- What is expected:
All of the entries must be reproduced exactly, with no images carried over.
━━━ Supplied data ━━━
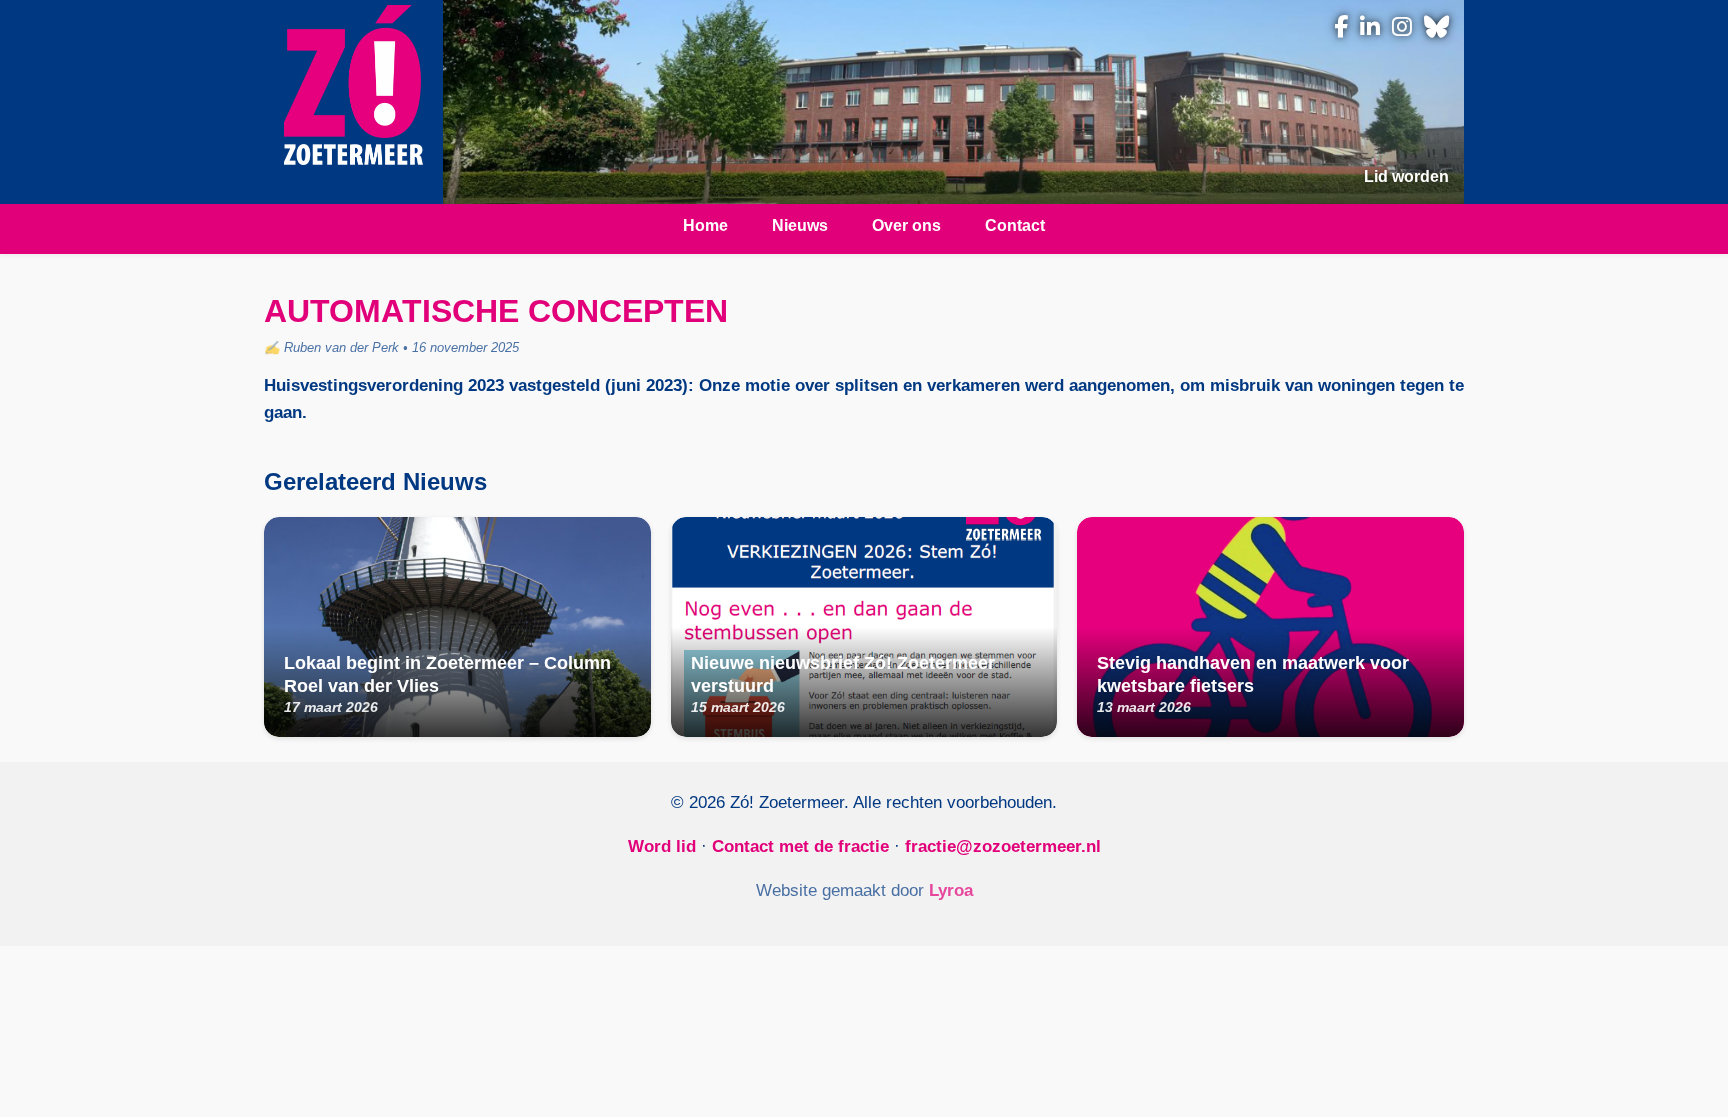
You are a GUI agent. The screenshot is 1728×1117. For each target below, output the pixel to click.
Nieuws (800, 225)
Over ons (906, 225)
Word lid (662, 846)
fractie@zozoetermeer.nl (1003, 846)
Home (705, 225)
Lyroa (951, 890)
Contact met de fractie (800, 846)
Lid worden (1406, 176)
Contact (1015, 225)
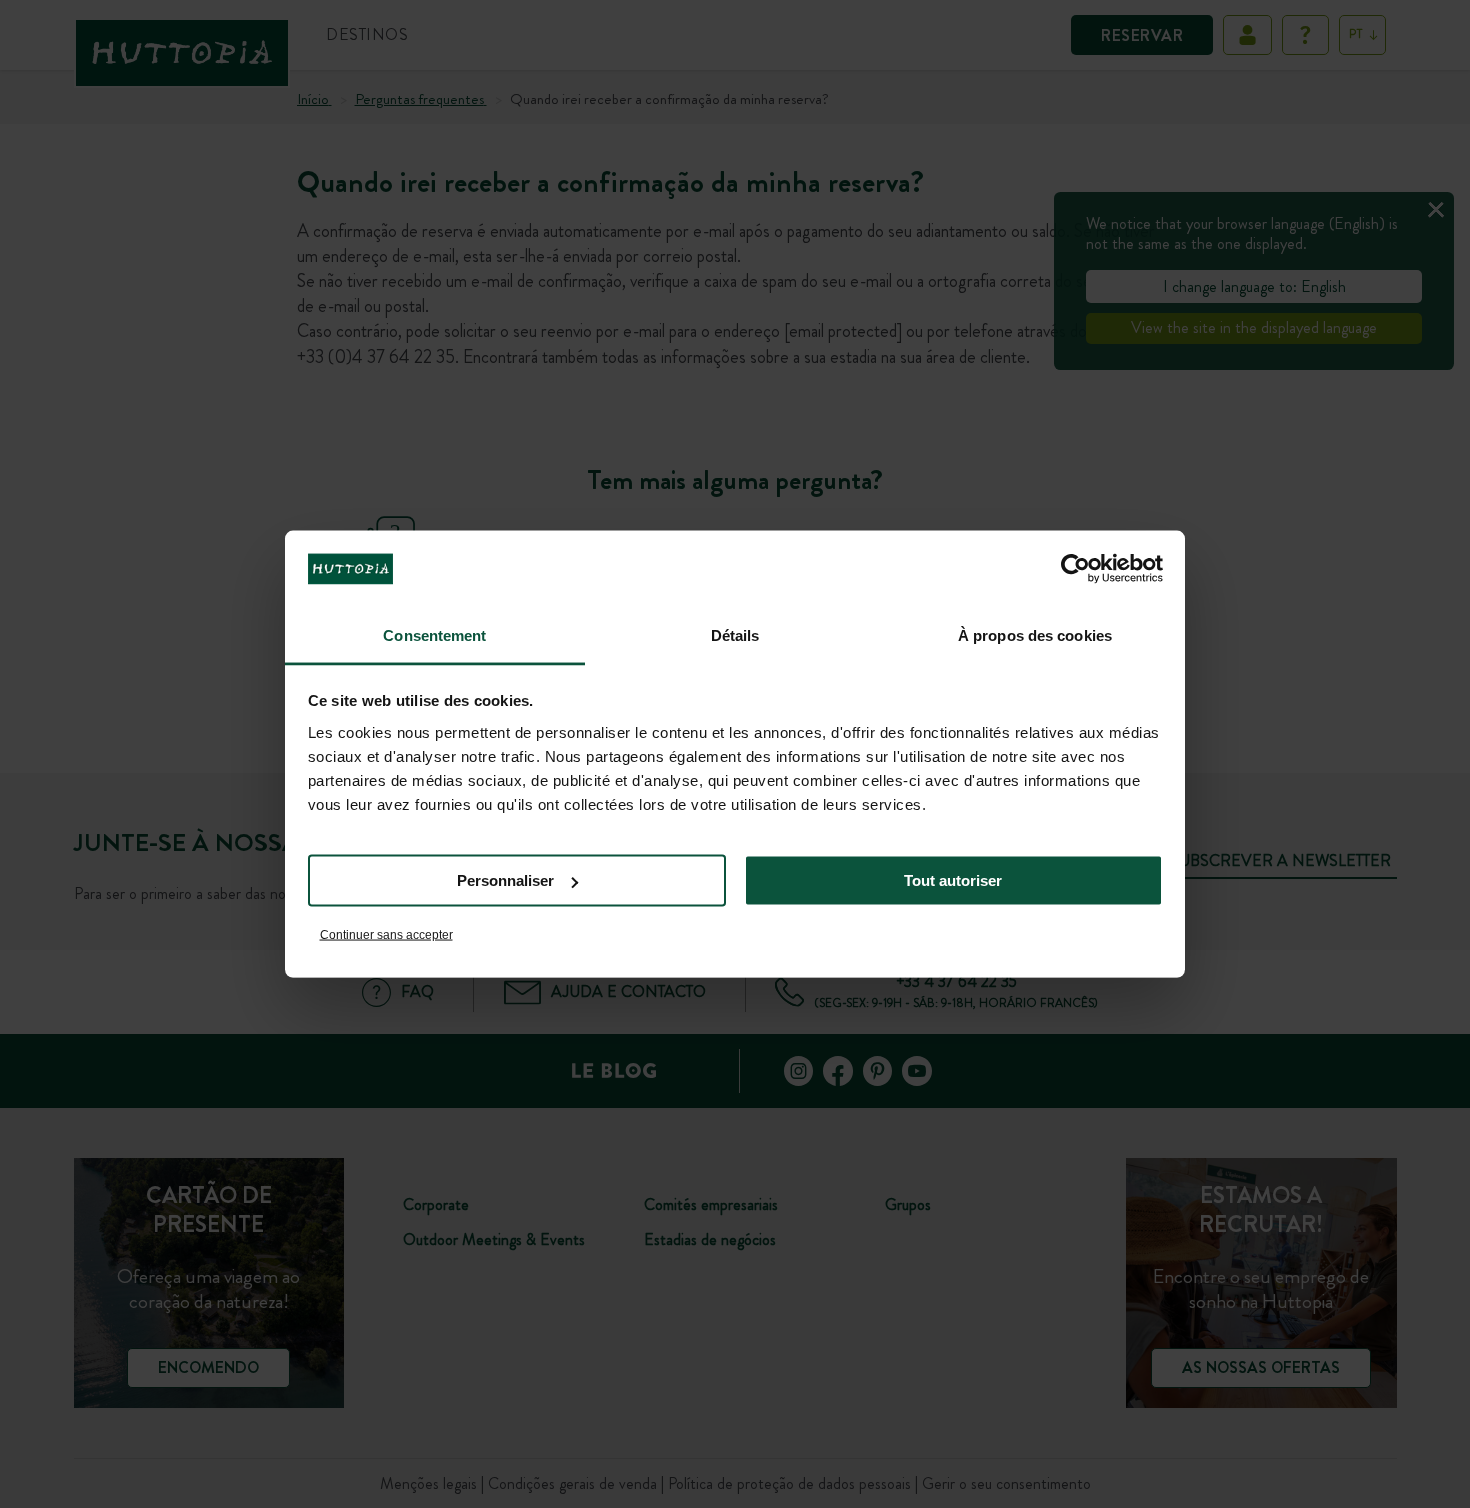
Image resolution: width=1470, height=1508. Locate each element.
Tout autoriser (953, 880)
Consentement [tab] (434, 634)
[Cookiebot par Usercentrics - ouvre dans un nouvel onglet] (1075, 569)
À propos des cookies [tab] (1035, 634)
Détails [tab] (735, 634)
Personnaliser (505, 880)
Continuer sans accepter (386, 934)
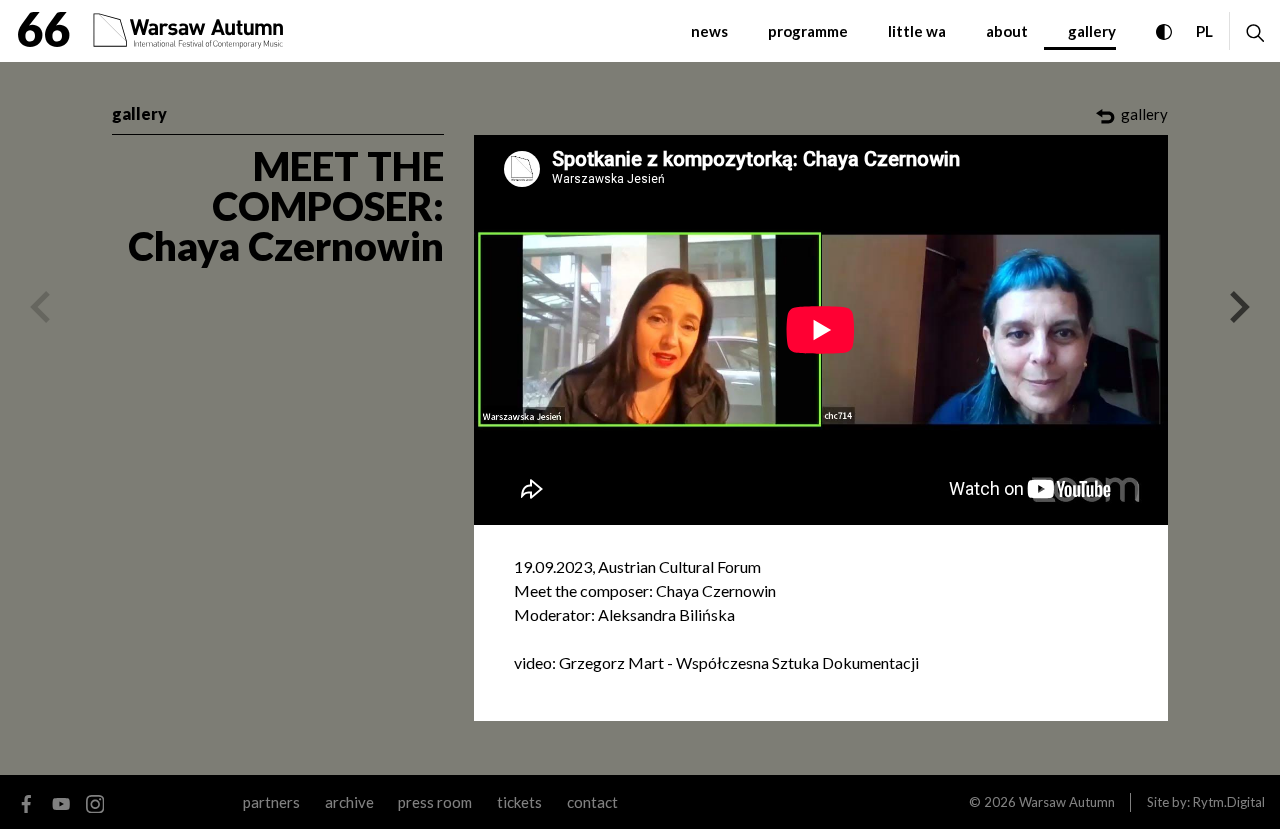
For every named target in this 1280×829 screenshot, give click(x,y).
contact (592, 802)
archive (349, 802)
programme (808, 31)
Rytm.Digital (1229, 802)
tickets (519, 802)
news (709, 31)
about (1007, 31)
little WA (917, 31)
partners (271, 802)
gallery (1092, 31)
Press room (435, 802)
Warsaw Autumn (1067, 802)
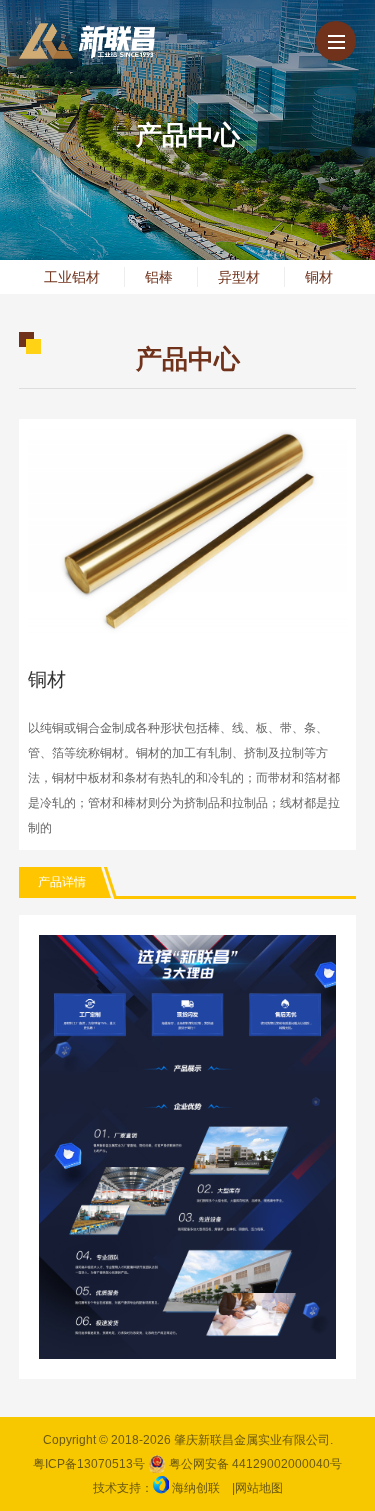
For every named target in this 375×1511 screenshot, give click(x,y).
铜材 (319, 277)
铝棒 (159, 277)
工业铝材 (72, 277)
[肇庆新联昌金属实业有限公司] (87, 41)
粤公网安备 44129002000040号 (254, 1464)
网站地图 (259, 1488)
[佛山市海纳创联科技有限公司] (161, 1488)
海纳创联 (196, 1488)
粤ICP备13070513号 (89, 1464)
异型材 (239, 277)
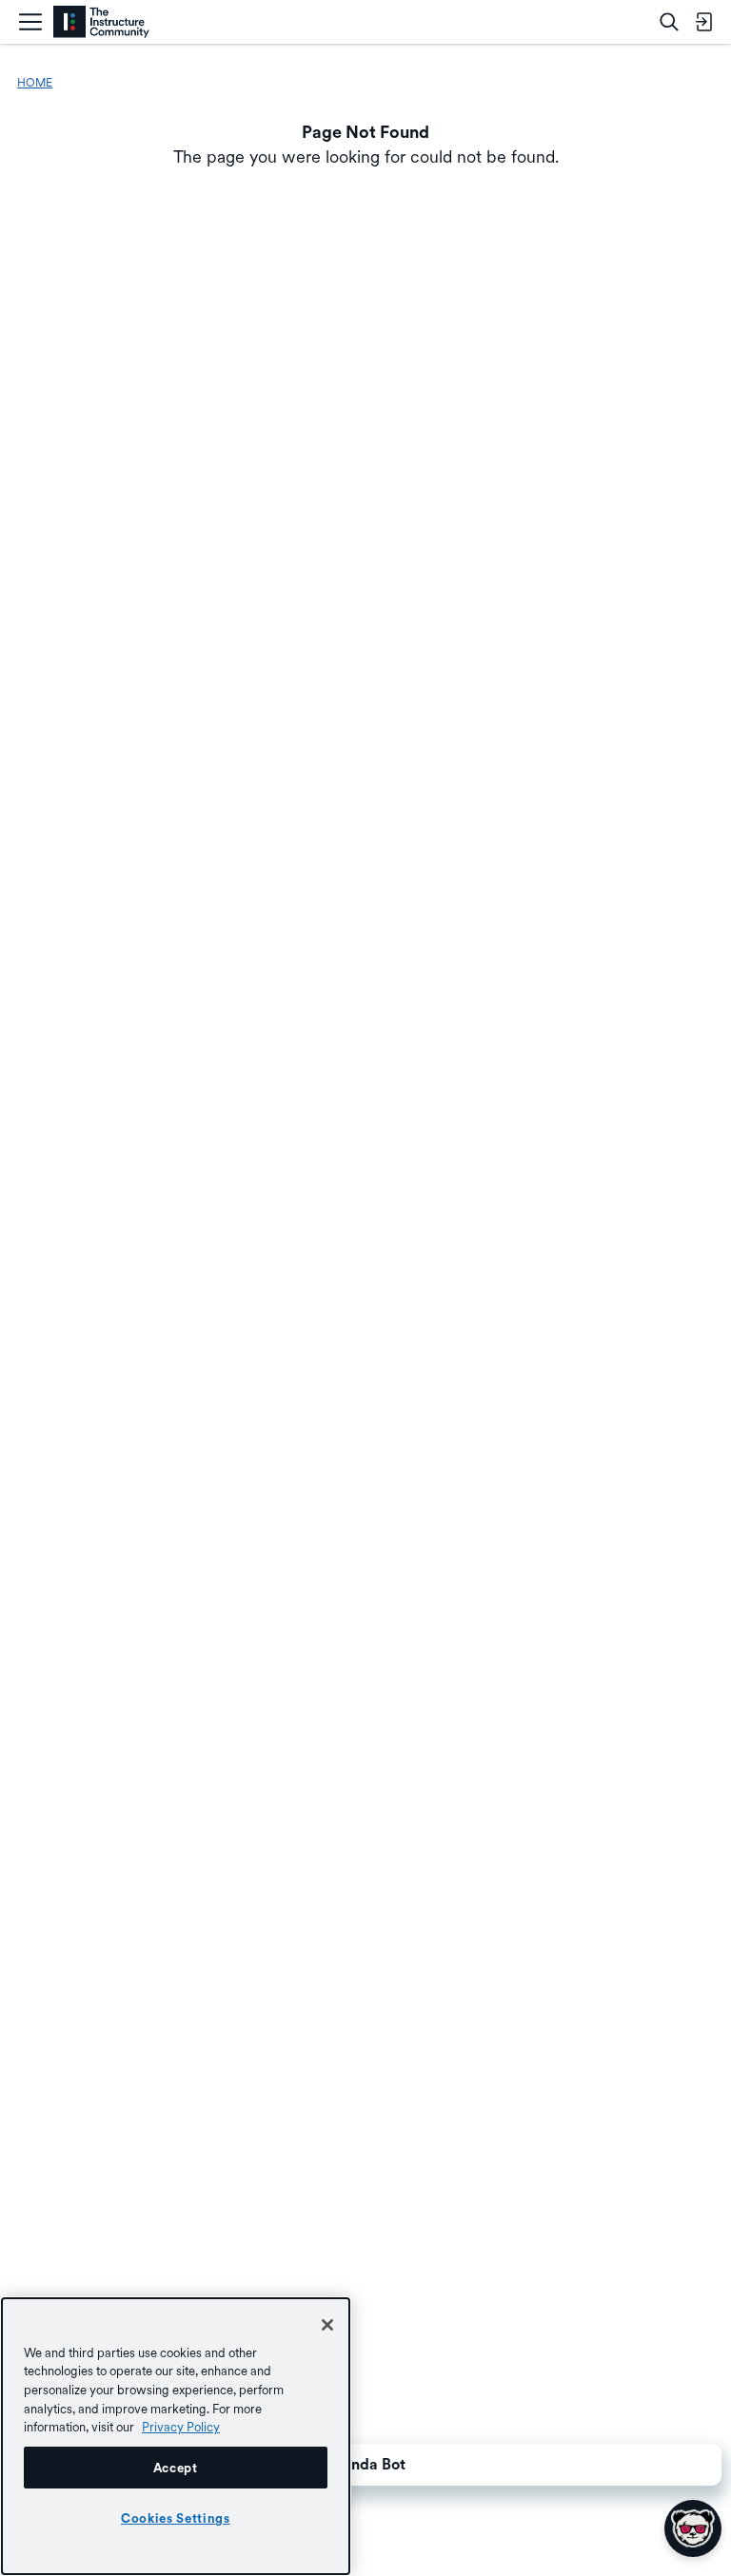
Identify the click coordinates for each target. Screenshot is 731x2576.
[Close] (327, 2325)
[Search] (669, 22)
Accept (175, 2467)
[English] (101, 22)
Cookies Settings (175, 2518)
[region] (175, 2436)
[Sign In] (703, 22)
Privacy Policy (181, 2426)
━━━
- Task solution:
You are a GUI agent. The screenshot is 1728×1117. For each target below, output the pixel to click.
Nieuws (800, 225)
Over ons (906, 225)
Word lid (662, 846)
fractie@zozoetermeer.nl (1003, 846)
Home (705, 225)
Lyroa (951, 890)
Contact met de fractie (800, 846)
Lid worden (1406, 176)
Contact (1015, 225)
Image resolution: width=1470, height=1508. Locate each element.
Tout autoriser (953, 880)
Consentement [tab] (434, 634)
[Cookiebot par Usercentrics - ouvre dans un nouvel onglet] (1075, 569)
À propos des cookies [tab] (1035, 634)
Détails [tab] (735, 634)
Personnaliser (505, 880)
Continuer sans accepter (386, 934)
For every named target in this 1280×829 screenshot, give click(x,y).
contact (592, 802)
archive (349, 802)
programme (808, 31)
Rytm.Digital (1229, 802)
tickets (519, 802)
news (709, 31)
about (1007, 31)
little WA (917, 31)
partners (271, 802)
gallery (1092, 31)
Press room (435, 802)
Warsaw Autumn (1067, 802)
For every named target in this 375×1511 screenshot, give click(x,y).
铜材 (319, 277)
铝棒 (159, 277)
工业铝材 (72, 277)
[肇庆新联昌金属实业有限公司] (87, 41)
粤公网安备 44129002000040号 (254, 1464)
网站地图 (259, 1488)
[佛山市海纳创联科技有限公司] (161, 1488)
海纳创联 (196, 1488)
粤ICP备13070513号 (89, 1464)
异型材 (239, 277)
Identify the click coordinates for each target. Screenshot is 731x2576.
[Close] (327, 2325)
[Search] (669, 22)
Accept (175, 2467)
[English] (101, 22)
Cookies Settings (175, 2518)
[region] (175, 2436)
[Sign In] (703, 22)
Privacy Policy (181, 2426)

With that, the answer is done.